MATERIAL TO PROCESS START

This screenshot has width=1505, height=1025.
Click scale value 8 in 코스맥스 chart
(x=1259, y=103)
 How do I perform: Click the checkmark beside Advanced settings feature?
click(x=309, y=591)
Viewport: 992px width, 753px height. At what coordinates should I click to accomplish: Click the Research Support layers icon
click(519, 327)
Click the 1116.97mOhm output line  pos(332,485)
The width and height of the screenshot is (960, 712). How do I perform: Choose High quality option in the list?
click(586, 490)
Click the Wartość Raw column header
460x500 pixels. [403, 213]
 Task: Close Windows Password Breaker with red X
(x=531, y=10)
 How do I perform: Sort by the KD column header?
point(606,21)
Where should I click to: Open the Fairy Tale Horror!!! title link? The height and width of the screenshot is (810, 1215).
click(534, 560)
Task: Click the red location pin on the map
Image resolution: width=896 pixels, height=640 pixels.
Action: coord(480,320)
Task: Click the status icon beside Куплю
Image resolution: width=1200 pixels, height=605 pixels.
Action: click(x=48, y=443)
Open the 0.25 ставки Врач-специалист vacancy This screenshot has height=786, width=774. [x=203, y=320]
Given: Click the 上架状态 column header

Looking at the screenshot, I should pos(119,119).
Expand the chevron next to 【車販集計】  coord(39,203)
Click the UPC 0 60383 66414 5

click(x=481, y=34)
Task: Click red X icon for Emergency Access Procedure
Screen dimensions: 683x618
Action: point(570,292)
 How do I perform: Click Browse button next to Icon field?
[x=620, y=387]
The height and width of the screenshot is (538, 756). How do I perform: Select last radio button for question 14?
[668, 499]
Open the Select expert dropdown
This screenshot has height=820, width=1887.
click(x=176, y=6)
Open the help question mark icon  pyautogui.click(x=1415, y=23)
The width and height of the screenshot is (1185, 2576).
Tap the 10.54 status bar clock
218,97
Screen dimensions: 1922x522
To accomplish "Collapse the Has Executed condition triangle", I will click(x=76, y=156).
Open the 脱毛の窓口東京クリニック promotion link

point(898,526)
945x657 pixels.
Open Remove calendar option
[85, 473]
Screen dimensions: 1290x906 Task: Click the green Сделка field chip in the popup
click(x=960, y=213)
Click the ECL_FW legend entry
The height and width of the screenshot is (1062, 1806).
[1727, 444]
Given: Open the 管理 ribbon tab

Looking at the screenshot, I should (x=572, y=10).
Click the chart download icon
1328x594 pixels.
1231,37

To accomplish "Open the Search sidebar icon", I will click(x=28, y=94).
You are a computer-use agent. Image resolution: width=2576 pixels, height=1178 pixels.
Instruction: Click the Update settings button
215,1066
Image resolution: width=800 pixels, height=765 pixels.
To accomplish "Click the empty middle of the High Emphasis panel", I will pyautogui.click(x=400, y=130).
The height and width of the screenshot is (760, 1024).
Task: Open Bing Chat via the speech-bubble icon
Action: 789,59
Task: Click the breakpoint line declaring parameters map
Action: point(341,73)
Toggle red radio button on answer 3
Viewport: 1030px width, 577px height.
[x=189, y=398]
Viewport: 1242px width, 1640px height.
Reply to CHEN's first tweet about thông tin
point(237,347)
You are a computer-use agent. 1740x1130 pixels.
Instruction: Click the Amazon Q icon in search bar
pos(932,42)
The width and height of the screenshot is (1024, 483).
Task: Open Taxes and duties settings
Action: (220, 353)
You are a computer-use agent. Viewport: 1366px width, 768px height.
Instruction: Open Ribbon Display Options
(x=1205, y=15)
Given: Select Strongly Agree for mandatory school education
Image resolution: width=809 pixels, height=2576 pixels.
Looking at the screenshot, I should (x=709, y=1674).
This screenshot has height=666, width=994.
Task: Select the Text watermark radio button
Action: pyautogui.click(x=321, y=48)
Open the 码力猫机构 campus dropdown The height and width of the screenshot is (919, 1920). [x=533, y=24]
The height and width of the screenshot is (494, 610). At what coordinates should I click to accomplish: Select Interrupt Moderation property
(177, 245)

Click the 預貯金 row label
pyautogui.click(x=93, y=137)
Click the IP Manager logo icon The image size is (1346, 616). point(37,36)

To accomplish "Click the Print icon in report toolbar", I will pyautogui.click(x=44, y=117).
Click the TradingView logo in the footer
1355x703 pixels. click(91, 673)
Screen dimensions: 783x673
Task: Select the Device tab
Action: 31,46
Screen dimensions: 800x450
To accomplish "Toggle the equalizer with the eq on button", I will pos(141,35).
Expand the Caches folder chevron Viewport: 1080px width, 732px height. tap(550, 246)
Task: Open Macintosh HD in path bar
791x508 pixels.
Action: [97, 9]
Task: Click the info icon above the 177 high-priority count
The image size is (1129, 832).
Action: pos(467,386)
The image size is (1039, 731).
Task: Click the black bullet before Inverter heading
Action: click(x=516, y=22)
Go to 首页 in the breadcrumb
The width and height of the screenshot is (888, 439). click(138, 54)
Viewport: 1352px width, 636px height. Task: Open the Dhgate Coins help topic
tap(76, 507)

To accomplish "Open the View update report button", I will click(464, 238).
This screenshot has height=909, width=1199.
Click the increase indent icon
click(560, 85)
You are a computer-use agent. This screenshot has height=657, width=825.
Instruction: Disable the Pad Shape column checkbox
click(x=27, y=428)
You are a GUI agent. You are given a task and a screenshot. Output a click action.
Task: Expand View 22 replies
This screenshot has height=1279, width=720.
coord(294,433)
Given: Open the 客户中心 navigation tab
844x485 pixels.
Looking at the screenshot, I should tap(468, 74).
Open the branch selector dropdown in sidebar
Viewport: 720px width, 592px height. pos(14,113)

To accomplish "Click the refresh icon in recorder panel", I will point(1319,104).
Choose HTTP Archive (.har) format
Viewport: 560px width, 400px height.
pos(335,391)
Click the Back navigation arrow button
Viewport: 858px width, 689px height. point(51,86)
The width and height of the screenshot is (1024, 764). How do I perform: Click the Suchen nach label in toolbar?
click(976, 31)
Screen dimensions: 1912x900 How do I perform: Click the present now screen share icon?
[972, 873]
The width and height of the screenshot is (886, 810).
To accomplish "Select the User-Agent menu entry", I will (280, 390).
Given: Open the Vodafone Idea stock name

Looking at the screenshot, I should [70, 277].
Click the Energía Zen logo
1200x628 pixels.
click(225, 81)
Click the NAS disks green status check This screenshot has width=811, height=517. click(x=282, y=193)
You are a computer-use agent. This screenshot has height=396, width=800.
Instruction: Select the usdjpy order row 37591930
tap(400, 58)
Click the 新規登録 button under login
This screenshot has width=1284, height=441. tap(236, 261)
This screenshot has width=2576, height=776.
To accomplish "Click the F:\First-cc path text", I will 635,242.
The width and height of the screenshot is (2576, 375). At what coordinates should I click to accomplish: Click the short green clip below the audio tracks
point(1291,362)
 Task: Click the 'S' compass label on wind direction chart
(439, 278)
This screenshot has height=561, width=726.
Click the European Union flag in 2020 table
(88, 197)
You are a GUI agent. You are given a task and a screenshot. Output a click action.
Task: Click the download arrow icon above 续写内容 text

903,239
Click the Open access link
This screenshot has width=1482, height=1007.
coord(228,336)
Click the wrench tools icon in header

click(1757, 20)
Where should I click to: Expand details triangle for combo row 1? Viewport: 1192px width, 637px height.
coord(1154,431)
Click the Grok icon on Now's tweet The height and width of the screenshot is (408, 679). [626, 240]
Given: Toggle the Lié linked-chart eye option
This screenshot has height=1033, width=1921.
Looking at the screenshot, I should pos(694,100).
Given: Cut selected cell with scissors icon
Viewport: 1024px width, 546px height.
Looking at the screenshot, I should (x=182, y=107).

MATERIAL TO PROCESS END

### WHAT THE TASK REQUIRES
Could I ask you to return the records exactly and in full?

### YOUR RESPONSE
This screenshot has width=1505, height=1025.
Click scale value 8 in 코스맥스 chart
(x=1259, y=103)
 How do I perform: Click the checkmark beside Advanced settings feature?
click(x=309, y=591)
Viewport: 992px width, 753px height. At what coordinates should I click to accomplish: Click the Research Support layers icon
click(519, 327)
Click the 1116.97mOhm output line  pos(332,485)
The width and height of the screenshot is (960, 712). How do I perform: Choose High quality option in the list?
click(586, 490)
Click the Wartość Raw column header
460x500 pixels. [403, 213]
 Task: Close Windows Password Breaker with red X
(x=531, y=10)
 How do I perform: Sort by the KD column header?
point(606,21)
Where should I click to: Open the Fairy Tale Horror!!! title link? The height and width of the screenshot is (810, 1215).
click(534, 560)
Task: Click the red location pin on the map
Image resolution: width=896 pixels, height=640 pixels.
Action: coord(480,320)
Task: Click the status icon beside Куплю
Image resolution: width=1200 pixels, height=605 pixels.
Action: click(x=48, y=443)
Open the 0.25 ставки Врач-специалист vacancy This screenshot has height=786, width=774. [x=203, y=320]
Given: Click the 上架状态 column header

Looking at the screenshot, I should pos(119,119).
Expand the chevron next to 【車販集計】  coord(39,203)
Click the UPC 0 60383 66414 5

click(x=481, y=34)
Task: Click red X icon for Emergency Access Procedure
Screen dimensions: 683x618
Action: point(570,292)
 How do I perform: Click Browse button next to Icon field?
[x=620, y=387]
The height and width of the screenshot is (538, 756). How do I perform: Select last radio button for question 14?
[668, 499]
Open the Select expert dropdown
This screenshot has height=820, width=1887.
click(x=176, y=6)
Open the help question mark icon  pyautogui.click(x=1415, y=23)
The width and height of the screenshot is (1185, 2576).
Tap the 10.54 status bar clock
218,97
Screen dimensions: 1922x522
To accomplish "Collapse the Has Executed condition triangle", I will click(x=76, y=156).
Open the 脱毛の窓口東京クリニック promotion link

point(898,526)
945x657 pixels.
Open Remove calendar option
[85, 473]
Screen dimensions: 1290x906 Task: Click the green Сделка field chip in the popup
click(x=960, y=213)
Click the ECL_FW legend entry
The height and width of the screenshot is (1062, 1806).
[1727, 444]
Given: Open the 管理 ribbon tab

Looking at the screenshot, I should (x=572, y=10).
Click the chart download icon
1328x594 pixels.
1231,37

To accomplish "Open the Search sidebar icon", I will click(x=28, y=94).
You are a computer-use agent. Image resolution: width=2576 pixels, height=1178 pixels.
Instruction: Click the Update settings button
215,1066
Image resolution: width=800 pixels, height=765 pixels.
To accomplish "Click the empty middle of the High Emphasis panel", I will pyautogui.click(x=400, y=130).
The height and width of the screenshot is (760, 1024).
Task: Open Bing Chat via the speech-bubble icon
Action: 789,59
Task: Click the breakpoint line declaring parameters map
Action: point(341,73)
Toggle red radio button on answer 3
Viewport: 1030px width, 577px height.
[x=189, y=398]
Viewport: 1242px width, 1640px height.
Reply to CHEN's first tweet about thông tin
point(237,347)
You are a computer-use agent. 1740x1130 pixels.
Instruction: Click the Amazon Q icon in search bar
pos(932,42)
The width and height of the screenshot is (1024, 483).
Task: Open Taxes and duties settings
Action: (220, 353)
You are a computer-use agent. Viewport: 1366px width, 768px height.
Instruction: Open Ribbon Display Options
(x=1205, y=15)
Given: Select Strongly Agree for mandatory school education
Image resolution: width=809 pixels, height=2576 pixels.
Looking at the screenshot, I should (x=709, y=1674).
This screenshot has height=666, width=994.
Task: Select the Text watermark radio button
Action: pyautogui.click(x=321, y=48)
Open the 码力猫机构 campus dropdown The height and width of the screenshot is (919, 1920). [x=533, y=24]
The height and width of the screenshot is (494, 610). At what coordinates should I click to accomplish: Select Interrupt Moderation property
(177, 245)

Click the 預貯金 row label
pyautogui.click(x=93, y=137)
Click the IP Manager logo icon The image size is (1346, 616). point(37,36)

To accomplish "Click the Print icon in report toolbar", I will pyautogui.click(x=44, y=117).
Click the TradingView logo in the footer
1355x703 pixels. click(91, 673)
Screen dimensions: 783x673
Task: Select the Device tab
Action: 31,46
Screen dimensions: 800x450
To accomplish "Toggle the equalizer with the eq on button", I will pos(141,35).
Expand the Caches folder chevron Viewport: 1080px width, 732px height. tap(550, 246)
Task: Open Macintosh HD in path bar
791x508 pixels.
Action: [97, 9]
Task: Click the info icon above the 177 high-priority count
The image size is (1129, 832).
Action: pos(467,386)
The image size is (1039, 731).
Task: Click the black bullet before Inverter heading
Action: click(x=516, y=22)
Go to 首页 in the breadcrumb
The width and height of the screenshot is (888, 439). click(138, 54)
Viewport: 1352px width, 636px height. Task: Open the Dhgate Coins help topic
tap(76, 507)

To accomplish "Open the View update report button", I will click(464, 238).
This screenshot has height=909, width=1199.
Click the increase indent icon
click(560, 85)
You are a computer-use agent. This screenshot has height=657, width=825.
Instruction: Disable the Pad Shape column checkbox
click(x=27, y=428)
You are a GUI agent. You are given a task and a screenshot. Output a click action.
Task: Expand View 22 replies
This screenshot has height=1279, width=720.
coord(294,433)
Given: Open the 客户中心 navigation tab
844x485 pixels.
Looking at the screenshot, I should tap(468, 74).
Open the branch selector dropdown in sidebar
Viewport: 720px width, 592px height. pos(14,113)

To accomplish "Click the refresh icon in recorder panel", I will point(1319,104).
Choose HTTP Archive (.har) format
Viewport: 560px width, 400px height.
pos(335,391)
Click the Back navigation arrow button
Viewport: 858px width, 689px height. point(51,86)
The width and height of the screenshot is (1024, 764). How do I perform: Click the Suchen nach label in toolbar?
click(976, 31)
Screen dimensions: 1912x900 How do I perform: Click the present now screen share icon?
[972, 873]
The width and height of the screenshot is (886, 810).
To accomplish "Select the User-Agent menu entry", I will (280, 390).
Given: Open the Vodafone Idea stock name

Looking at the screenshot, I should [70, 277].
Click the Energía Zen logo
1200x628 pixels.
click(225, 81)
Click the NAS disks green status check This screenshot has width=811, height=517. click(x=282, y=193)
You are a computer-use agent. This screenshot has height=396, width=800.
Instruction: Select the usdjpy order row 37591930
tap(400, 58)
Click the 新規登録 button under login
This screenshot has width=1284, height=441. tap(236, 261)
This screenshot has width=2576, height=776.
To accomplish "Click the F:\First-cc path text", I will 635,242.
The width and height of the screenshot is (2576, 375). At what coordinates should I click to accomplish: Click the short green clip below the audio tracks
point(1291,362)
 Task: Click the 'S' compass label on wind direction chart
(439, 278)
This screenshot has height=561, width=726.
Click the European Union flag in 2020 table
(88, 197)
You are a GUI agent. You are given a task and a screenshot. Output a click action.
Task: Click the download arrow icon above 续写内容 text

903,239
Click the Open access link
This screenshot has width=1482, height=1007.
coord(228,336)
Click the wrench tools icon in header

click(1757, 20)
Where should I click to: Expand details triangle for combo row 1? Viewport: 1192px width, 637px height.
coord(1154,431)
Click the Grok icon on Now's tweet The height and width of the screenshot is (408, 679). [626, 240]
Given: Toggle the Lié linked-chart eye option
This screenshot has height=1033, width=1921.
Looking at the screenshot, I should pos(694,100).
Given: Cut selected cell with scissors icon
Viewport: 1024px width, 546px height.
Looking at the screenshot, I should (x=182, y=107).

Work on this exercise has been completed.